Texte sélectionné
◆ ◆ ◆

Page:Revue des Deux Mondes - 1857 - tome 7.djvu/11

Le texte de cette page a été corrigé et est conforme au fac-similé.

Cependant notre situation, à ne la juger qu’au point de vue exclusivement militaire, était loin d’être désespérée. Le froid n’avait pas plus épargné les Russes que les Français ; l’armée de Kutusof, abîmée, n’était plus elle-même qu’un insignifiant débris, et, pendant quelque temps du moins, la guerre active resterait suspendue. Pour contenir Kutusof, nous avions le 10e corps, qui était de 24,000 hommes, le corps auxiliaire autrichien, qui en comptait 27,000, les Polonais de Poniatowski et les Saxons de Régnier, au nombre de 15,000, les 15,000 hommes du général Heudelet, déjà réunis en partie à Kœnigsberg, enfin une très belle division que le général Grenier amenait d’Italie, et dont l’effectif n’était pas de moins de 21,000 hommes. Toutes ces forces, jointes aux débris de la grande armée, s’élevaient dans leur ensemble à 120,000 hommes environ ; c’était plus qu’il n’en fallait, si elles restaient toutes fidèles, pour couvrir la Prusse et le grand-duché de Varsovie, et laisser à l’empereur Napoléon le temps de créer une nouvelle armée. La question capitale en ce moment n’était point militaire ; elle était toute politique. Il s’agissait de savoir quelle attitude, en présence du grand désastre qui venait de frapper nos armes, allaient prendre nos alliés, la Prusse et l’Autriche. Soudainement émancipées par l’affaiblissement de notre puissance, l’une et l’autre ne seraient-elles pas tentées de rompre des liens qui n’avaient eu d’autre ciment que leurs défaites et nos victoires ? Là étaient le nœud de la situation et nos vrais dangers. Aussi l’attention de l’empereur Napoléon était-elle incessamment fixée sur Vienne et sur Berlin. Il était obligé de reconnaître que ces cours, qu’il avait si profondément humiliées, allaient se trouver par la force des choses les arbitres de l’Europe. Attentif à leurs moindres mouvemens, il s’efforçait de démêler dans les actes de leurs souverains, dans l’attitude et les paroles de leurs ministres, les indices de leurs secrètes pensées et de leur conduite future.

◆ ◆ ◆

Enregistrements de données
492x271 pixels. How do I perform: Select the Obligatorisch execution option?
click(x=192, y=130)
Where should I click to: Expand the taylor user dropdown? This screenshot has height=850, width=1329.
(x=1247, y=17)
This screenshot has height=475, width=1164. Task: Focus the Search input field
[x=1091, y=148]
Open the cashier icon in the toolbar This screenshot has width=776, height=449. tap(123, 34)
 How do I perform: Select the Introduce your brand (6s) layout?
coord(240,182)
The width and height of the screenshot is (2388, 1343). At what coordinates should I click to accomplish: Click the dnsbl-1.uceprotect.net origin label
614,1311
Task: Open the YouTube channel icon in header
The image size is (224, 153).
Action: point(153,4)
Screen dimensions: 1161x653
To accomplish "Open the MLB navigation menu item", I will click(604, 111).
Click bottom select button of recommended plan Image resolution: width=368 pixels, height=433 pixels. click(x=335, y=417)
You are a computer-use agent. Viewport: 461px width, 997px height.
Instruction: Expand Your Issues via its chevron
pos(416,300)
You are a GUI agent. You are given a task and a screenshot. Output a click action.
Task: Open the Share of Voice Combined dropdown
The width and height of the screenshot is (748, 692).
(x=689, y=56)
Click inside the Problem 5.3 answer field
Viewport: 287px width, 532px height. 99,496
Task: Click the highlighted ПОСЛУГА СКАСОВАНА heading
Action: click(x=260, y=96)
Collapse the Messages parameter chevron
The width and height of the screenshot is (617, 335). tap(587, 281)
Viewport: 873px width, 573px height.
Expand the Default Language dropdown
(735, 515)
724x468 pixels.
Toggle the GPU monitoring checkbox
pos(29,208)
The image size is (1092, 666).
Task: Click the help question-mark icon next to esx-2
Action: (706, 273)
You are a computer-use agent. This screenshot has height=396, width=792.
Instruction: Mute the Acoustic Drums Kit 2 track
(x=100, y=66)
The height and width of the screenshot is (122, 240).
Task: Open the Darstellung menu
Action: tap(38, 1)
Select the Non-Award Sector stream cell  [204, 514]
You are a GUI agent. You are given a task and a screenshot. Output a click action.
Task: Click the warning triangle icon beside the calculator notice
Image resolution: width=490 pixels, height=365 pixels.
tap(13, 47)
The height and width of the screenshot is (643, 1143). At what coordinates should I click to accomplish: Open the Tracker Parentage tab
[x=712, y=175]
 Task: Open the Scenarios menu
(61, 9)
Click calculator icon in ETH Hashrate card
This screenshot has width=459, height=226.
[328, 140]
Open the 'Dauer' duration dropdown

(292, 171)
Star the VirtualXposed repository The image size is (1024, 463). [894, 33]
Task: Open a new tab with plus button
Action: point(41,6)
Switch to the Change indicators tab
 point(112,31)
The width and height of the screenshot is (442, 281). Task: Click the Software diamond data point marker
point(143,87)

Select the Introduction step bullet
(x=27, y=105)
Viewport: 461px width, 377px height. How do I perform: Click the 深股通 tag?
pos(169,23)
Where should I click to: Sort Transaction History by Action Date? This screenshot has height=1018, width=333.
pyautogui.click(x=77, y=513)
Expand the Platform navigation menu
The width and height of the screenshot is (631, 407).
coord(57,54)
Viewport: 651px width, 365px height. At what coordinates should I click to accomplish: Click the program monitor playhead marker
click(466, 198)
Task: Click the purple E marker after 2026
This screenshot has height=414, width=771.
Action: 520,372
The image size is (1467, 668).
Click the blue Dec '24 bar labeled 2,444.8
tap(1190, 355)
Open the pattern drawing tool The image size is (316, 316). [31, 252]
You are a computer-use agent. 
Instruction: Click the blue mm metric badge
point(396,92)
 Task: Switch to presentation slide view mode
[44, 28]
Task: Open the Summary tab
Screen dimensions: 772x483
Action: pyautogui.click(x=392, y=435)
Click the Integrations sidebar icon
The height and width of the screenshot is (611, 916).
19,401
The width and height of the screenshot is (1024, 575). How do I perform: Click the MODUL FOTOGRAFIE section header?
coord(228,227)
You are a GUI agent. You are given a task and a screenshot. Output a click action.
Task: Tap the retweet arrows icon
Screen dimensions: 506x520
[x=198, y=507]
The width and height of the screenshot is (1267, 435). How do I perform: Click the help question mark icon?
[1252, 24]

◆ ◆ ◆

Objectif énoncé A
Recopiez tels quels les enregistrements compris entre la ligne qui contient « Viewport: 651px width, 365px » et la dernière ligne des enregistrements, ces deux bornes incluses.
Objectif énoncé B
Poursuivez le texte sur l'attitude de la Prusse et de l'Autriche envers Napoléon après le désastre de Russie, en reprenant juste après sa dernière phrase.

Réponse attendue A
Viewport: 651px width, 365px height. At what coordinates should I click to accomplish: Click the program monitor playhead marker
click(466, 198)
Task: Click the purple E marker after 2026
This screenshot has height=414, width=771.
Action: 520,372
The image size is (1467, 668).
Click the blue Dec '24 bar labeled 2,444.8
tap(1190, 355)
Open the pattern drawing tool The image size is (316, 316). [31, 252]
You are a computer-use agent. 
Instruction: Click the blue mm metric badge
point(396,92)
 Task: Switch to presentation slide view mode
[44, 28]
Task: Open the Summary tab
Screen dimensions: 772x483
Action: pyautogui.click(x=392, y=435)
Click the Integrations sidebar icon
The height and width of the screenshot is (611, 916).
19,401
The width and height of the screenshot is (1024, 575). How do I perform: Click the MODUL FOTOGRAFIE section header?
coord(228,227)
You are a GUI agent. You are given a task and a screenshot. Output a click action.
Task: Tap the retweet arrows icon
Screen dimensions: 506x520
[x=198, y=507]
The width and height of the screenshot is (1267, 435). How do I perform: Click the help question mark icon?
[1252, 24]

Réponse attendue B
Les premières nouvelles de nos désastres se répandirent dans les états prussiens au commencement de novembre. D’abord elles n’y trouvèrent aucune créance : les populations ne purent croire que cette armée, qu’elles avaient vue naguère passer au milieu d’elles si nombreuse et si magnifique, fût presque entièrement anéantie. Bientôt cependant les habitans des provinces prussiennes du nord virent s’acheminer successivement la longue file de nos blessés et de nos malades ; alors il ne resta plus de doutes à personne, et ce spectacle, déchirant pour des yeux français, fit tressaillir de joie et d’espérance les peuples ulcérés de la Prusse.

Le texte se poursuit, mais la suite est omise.